Stored records
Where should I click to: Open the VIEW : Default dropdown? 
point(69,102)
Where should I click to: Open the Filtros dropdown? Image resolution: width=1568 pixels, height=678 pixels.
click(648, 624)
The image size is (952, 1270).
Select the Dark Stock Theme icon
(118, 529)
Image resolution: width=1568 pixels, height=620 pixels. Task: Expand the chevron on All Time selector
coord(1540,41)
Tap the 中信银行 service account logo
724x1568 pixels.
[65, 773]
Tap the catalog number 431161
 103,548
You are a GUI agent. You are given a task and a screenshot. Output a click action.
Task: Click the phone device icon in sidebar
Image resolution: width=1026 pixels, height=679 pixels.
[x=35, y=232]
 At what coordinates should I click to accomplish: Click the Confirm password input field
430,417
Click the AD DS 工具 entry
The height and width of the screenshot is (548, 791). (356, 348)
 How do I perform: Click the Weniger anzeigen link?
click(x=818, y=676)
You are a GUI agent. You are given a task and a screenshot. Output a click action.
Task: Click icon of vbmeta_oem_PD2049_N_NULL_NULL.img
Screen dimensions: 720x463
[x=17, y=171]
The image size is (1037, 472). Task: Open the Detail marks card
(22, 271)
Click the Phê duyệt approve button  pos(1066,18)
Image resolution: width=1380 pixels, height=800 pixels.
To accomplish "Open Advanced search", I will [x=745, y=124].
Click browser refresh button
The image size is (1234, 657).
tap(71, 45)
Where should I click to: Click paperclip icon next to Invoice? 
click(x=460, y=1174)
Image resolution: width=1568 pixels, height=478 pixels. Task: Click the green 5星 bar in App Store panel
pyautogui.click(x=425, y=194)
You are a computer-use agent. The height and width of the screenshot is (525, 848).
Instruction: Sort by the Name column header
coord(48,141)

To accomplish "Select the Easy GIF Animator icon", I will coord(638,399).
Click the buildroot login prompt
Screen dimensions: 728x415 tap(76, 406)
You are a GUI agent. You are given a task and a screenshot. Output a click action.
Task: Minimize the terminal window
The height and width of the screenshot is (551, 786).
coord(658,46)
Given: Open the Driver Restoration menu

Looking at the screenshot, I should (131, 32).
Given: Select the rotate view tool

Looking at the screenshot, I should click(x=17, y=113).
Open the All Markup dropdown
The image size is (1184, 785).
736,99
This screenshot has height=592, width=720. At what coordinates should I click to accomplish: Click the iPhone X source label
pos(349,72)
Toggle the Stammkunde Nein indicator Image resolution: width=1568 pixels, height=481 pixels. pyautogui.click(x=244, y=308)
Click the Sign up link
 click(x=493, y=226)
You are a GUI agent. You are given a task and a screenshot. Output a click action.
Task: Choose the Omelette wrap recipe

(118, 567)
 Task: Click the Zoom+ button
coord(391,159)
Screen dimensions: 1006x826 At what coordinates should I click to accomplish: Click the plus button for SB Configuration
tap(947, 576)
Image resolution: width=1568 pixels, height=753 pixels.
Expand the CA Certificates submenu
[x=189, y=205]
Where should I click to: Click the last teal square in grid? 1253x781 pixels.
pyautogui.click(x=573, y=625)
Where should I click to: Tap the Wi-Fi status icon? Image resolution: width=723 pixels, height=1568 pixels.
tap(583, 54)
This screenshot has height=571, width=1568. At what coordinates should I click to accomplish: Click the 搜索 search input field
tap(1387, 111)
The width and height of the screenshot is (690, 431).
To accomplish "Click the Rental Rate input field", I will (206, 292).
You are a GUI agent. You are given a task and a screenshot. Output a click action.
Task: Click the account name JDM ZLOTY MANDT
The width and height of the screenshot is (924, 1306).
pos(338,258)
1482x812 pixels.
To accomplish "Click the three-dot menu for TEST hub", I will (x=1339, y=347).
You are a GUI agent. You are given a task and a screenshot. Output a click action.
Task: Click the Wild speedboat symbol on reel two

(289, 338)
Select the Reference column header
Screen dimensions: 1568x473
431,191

### Task statement
Each line of the data should be transcribed exactly.

### Exercise answer
Where should I click to: Open the VIEW : Default dropdown? 
point(69,102)
Where should I click to: Open the Filtros dropdown? Image resolution: width=1568 pixels, height=678 pixels.
click(648, 624)
The image size is (952, 1270).
Select the Dark Stock Theme icon
(118, 529)
Image resolution: width=1568 pixels, height=620 pixels. Task: Expand the chevron on All Time selector
coord(1540,41)
Tap the 中信银行 service account logo
724x1568 pixels.
[65, 773]
Tap the catalog number 431161
 103,548
You are a GUI agent. You are given a task and a screenshot. Output a click action.
Task: Click the phone device icon in sidebar
Image resolution: width=1026 pixels, height=679 pixels.
[x=35, y=232]
 At what coordinates should I click to accomplish: Click the Confirm password input field
430,417
Click the AD DS 工具 entry
The height and width of the screenshot is (548, 791). (356, 348)
 How do I perform: Click the Weniger anzeigen link?
click(x=818, y=676)
You are a GUI agent. You are given a task and a screenshot. Output a click action.
Task: Click icon of vbmeta_oem_PD2049_N_NULL_NULL.img
Screen dimensions: 720x463
[x=17, y=171]
The image size is (1037, 472). Task: Open the Detail marks card
(22, 271)
Click the Phê duyệt approve button  pos(1066,18)
Image resolution: width=1380 pixels, height=800 pixels.
To accomplish "Open Advanced search", I will [x=745, y=124].
Click browser refresh button
The image size is (1234, 657).
tap(71, 45)
Where should I click to: Click paperclip icon next to Invoice? 
click(x=460, y=1174)
Image resolution: width=1568 pixels, height=478 pixels. Task: Click the green 5星 bar in App Store panel
pyautogui.click(x=425, y=194)
You are a computer-use agent. The height and width of the screenshot is (525, 848).
Instruction: Sort by the Name column header
coord(48,141)

To accomplish "Select the Easy GIF Animator icon", I will coord(638,399).
Click the buildroot login prompt
Screen dimensions: 728x415 tap(76, 406)
You are a GUI agent. You are given a task and a screenshot. Output a click action.
Task: Minimize the terminal window
The height and width of the screenshot is (551, 786).
coord(658,46)
Given: Open the Driver Restoration menu

Looking at the screenshot, I should (131, 32).
Given: Select the rotate view tool

Looking at the screenshot, I should click(x=17, y=113).
Open the All Markup dropdown
The image size is (1184, 785).
736,99
This screenshot has height=592, width=720. At what coordinates should I click to accomplish: Click the iPhone X source label
pos(349,72)
Toggle the Stammkunde Nein indicator Image resolution: width=1568 pixels, height=481 pixels. pyautogui.click(x=244, y=308)
Click the Sign up link
 click(x=493, y=226)
You are a GUI agent. You are given a task and a screenshot. Output a click action.
Task: Choose the Omelette wrap recipe

(118, 567)
 Task: Click the Zoom+ button
coord(391,159)
Screen dimensions: 1006x826 At what coordinates should I click to accomplish: Click the plus button for SB Configuration
tap(947, 576)
Image resolution: width=1568 pixels, height=753 pixels.
Expand the CA Certificates submenu
[x=189, y=205]
Where should I click to: Click the last teal square in grid? 1253x781 pixels.
pyautogui.click(x=573, y=625)
Where should I click to: Tap the Wi-Fi status icon? Image resolution: width=723 pixels, height=1568 pixels.
tap(583, 54)
This screenshot has height=571, width=1568. At what coordinates should I click to accomplish: Click the 搜索 search input field
tap(1387, 111)
The width and height of the screenshot is (690, 431).
To accomplish "Click the Rental Rate input field", I will (206, 292).
You are a GUI agent. You are given a task and a screenshot. Output a click action.
Task: Click the account name JDM ZLOTY MANDT
The width and height of the screenshot is (924, 1306).
pos(338,258)
1482x812 pixels.
To accomplish "Click the three-dot menu for TEST hub", I will (x=1339, y=347).
You are a GUI agent. You are given a task and a screenshot. Output a click action.
Task: Click the Wild speedboat symbol on reel two

(289, 338)
Select the Reference column header
Screen dimensions: 1568x473
431,191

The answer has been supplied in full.